Goal of the exercise ▸
In the listing below, locate the line containing "Show hidden system tray icons arrow" and the line containing "Click Compra Ahora". Output both of them and every line between, exactly as written, and nothing more.

Records for this task ▸
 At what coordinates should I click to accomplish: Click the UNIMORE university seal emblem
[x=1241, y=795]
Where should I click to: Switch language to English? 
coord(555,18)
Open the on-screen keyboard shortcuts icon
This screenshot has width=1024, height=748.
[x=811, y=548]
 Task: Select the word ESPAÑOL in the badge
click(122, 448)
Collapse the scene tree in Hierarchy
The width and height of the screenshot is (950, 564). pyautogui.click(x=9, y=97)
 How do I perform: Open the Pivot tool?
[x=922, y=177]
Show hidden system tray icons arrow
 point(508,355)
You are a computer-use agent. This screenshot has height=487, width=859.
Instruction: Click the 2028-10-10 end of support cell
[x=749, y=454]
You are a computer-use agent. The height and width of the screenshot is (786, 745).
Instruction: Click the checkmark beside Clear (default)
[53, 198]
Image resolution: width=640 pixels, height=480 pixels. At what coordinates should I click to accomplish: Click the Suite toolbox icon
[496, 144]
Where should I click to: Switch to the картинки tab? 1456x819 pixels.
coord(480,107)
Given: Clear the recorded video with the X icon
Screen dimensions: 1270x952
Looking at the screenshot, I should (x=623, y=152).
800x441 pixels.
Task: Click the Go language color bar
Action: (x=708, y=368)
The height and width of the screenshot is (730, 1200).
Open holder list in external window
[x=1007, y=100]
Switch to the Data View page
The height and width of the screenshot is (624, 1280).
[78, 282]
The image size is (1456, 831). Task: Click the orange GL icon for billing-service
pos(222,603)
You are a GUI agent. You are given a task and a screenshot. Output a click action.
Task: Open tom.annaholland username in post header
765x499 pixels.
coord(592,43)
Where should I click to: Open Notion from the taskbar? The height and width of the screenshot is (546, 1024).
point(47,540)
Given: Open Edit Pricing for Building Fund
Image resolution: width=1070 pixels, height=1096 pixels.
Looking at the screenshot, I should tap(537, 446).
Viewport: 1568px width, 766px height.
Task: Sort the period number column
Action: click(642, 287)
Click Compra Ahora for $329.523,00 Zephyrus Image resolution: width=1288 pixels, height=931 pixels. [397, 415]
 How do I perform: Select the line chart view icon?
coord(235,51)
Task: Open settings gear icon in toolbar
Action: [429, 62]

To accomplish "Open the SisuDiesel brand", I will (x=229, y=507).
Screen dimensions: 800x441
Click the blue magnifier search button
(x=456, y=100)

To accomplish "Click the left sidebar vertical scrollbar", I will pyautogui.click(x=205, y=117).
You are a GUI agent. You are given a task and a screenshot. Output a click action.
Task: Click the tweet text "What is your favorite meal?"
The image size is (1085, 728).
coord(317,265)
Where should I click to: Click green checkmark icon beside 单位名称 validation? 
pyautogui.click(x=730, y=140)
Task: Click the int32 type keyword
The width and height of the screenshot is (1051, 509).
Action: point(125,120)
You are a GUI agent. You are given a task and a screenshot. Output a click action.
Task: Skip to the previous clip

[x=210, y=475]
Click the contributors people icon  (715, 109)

The completed task ▸
Show hidden system tray icons arrow
 point(508,355)
You are a computer-use agent. This screenshot has height=487, width=859.
Instruction: Click the 2028-10-10 end of support cell
[x=749, y=454]
You are a computer-use agent. The height and width of the screenshot is (786, 745).
Instruction: Click the checkmark beside Clear (default)
[53, 198]
Image resolution: width=640 pixels, height=480 pixels. At what coordinates should I click to accomplish: Click the Suite toolbox icon
[496, 144]
Where should I click to: Switch to the картинки tab? 1456x819 pixels.
coord(480,107)
Given: Clear the recorded video with the X icon
Screen dimensions: 1270x952
Looking at the screenshot, I should (x=623, y=152).
800x441 pixels.
Task: Click the Go language color bar
Action: (x=708, y=368)
The height and width of the screenshot is (730, 1200).
Open holder list in external window
[x=1007, y=100]
Switch to the Data View page
The height and width of the screenshot is (624, 1280).
[78, 282]
The image size is (1456, 831). Task: Click the orange GL icon for billing-service
pos(222,603)
You are a GUI agent. You are given a task and a screenshot. Output a click action.
Task: Open tom.annaholland username in post header
765x499 pixels.
coord(592,43)
Where should I click to: Open Notion from the taskbar? The height and width of the screenshot is (546, 1024).
point(47,540)
Given: Open Edit Pricing for Building Fund
Image resolution: width=1070 pixels, height=1096 pixels.
Looking at the screenshot, I should tap(537, 446).
Viewport: 1568px width, 766px height.
Task: Sort the period number column
Action: click(642, 287)
Click Compra Ahora for $329.523,00 Zephyrus Image resolution: width=1288 pixels, height=931 pixels. [397, 415]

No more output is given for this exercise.